Page 3 and pornification.
If we really must go into this, first off, I'll believe the end of page 3 when I see it. Second, it continues to amaze me why some are still so determined to see the end of a daily topless woman on the third page of a daily newspaper. The main argument in my mind against it has always been that you're either a newspaper or you're not; however you dress it up (ho ho), putting a half-naked woman in your paper unconnected to any story makes your publication just ever so slightly sleazy, which is what the Sun since the Murdoch takeover has always been, and yet has managed to remain respectable.
Third, those against it really can't have it both ways. Rhiannon Lucy Cosslett, editor of the "Vagenda" blog, writes that her problem with page 3 is not the nudity but the commodification and objectification of the female body. That's fine and is also my secondary objection, yet if the issue isn't the nudity then why are there not such long running campaigns against the Daily Mail's Femail pages, and the "sidebar of shame"? Page 3 exists because of the cooperation of women, not all of whom are either brainless or in it purely for the money. By comparison, the tabloids as a whole rely on the paparazzi effectively stalking celebrities and the almost famous to fill their pages where there is no such permission or exchange of money, except between the paper and the photo agency. If anything these stories are often far more leery than page 3 now is, or indeed, if the celeb is not deemed to be looking their best, far more likely to have an effect on those who worry about their own body image. True, page 3 is unique in that it has such a cachet in the public imagination, and can be used by giggling adolescents to particularly revolting effect, but let's not go into such ridiculous exaggeration as "lascivious drool", as though some men go into Pavlovian reveries at the mere sight of a printed boob, at least in public at any rate.

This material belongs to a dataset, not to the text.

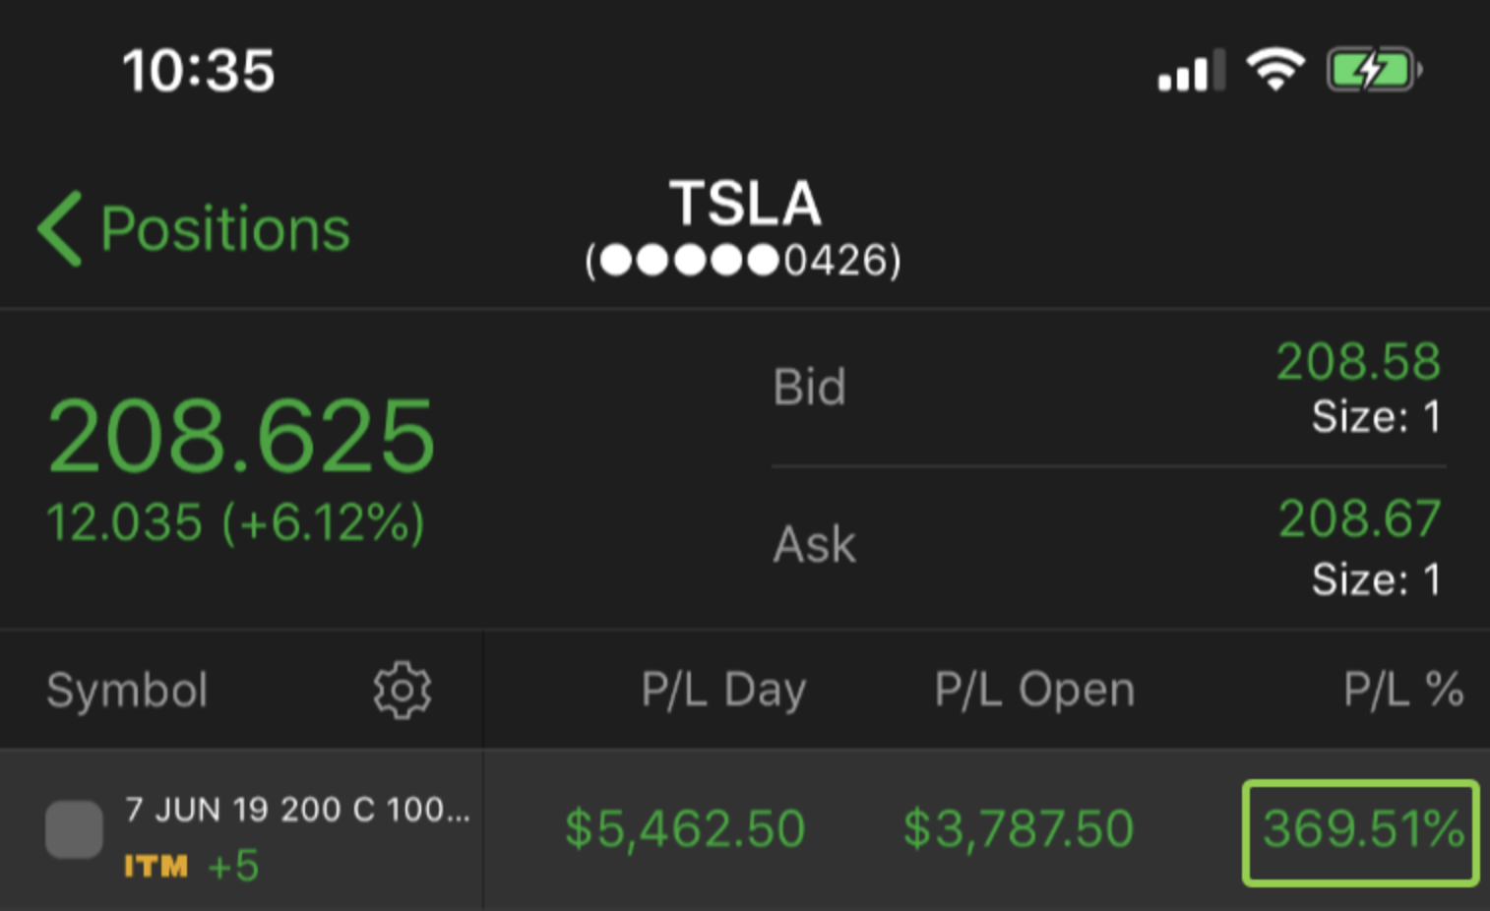Sort by the P/L Open column
The width and height of the screenshot is (1490, 911).
pos(1034,690)
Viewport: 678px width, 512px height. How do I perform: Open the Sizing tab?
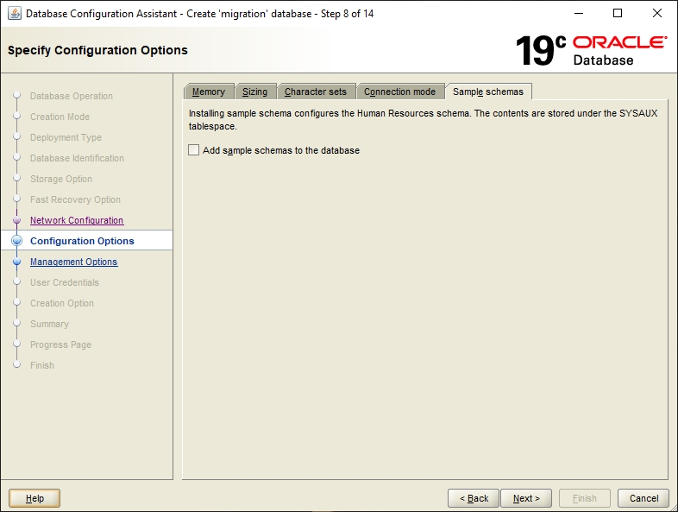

If anything, as Karen Mason's original tweet can also be read, page 3 is last century in that really the whole debate about objectification and the pornification of culture has moved on. A few years back we were worrying about the rise of Nuts and Zoo, and the often disgustingly sexist content of lads' mags, whereas now even that seems old hat when "revenge porn" sites have entered the news. Where once it was hip-hop videos that had an abundance of flesh on display, now the utterly mainstream likes of Rihanna and Nicki Minaj perform in costumes which can't really be described in any real sense as clothing. At the same time, porn might be going through a transition period where it's unclear what its end business model will be, yet the material itself has never been so easily available, with all that entails, the possible effects unknown.
Cosslett is right in saying it's fundamentally "about a demeaning and disrespectful attitude to women", yet the fact is as, she admits, both "men and women ... cynically manipulate young women's bodies for commercial profit". If page 3 were to disappear tomorrow then its effect would barely be measurable. The problem modern feminism has to face is that it's women as much as men who are behind the shift in culture, and at the moment it doesn't have a proper answer as to what this means and how it can be fought against.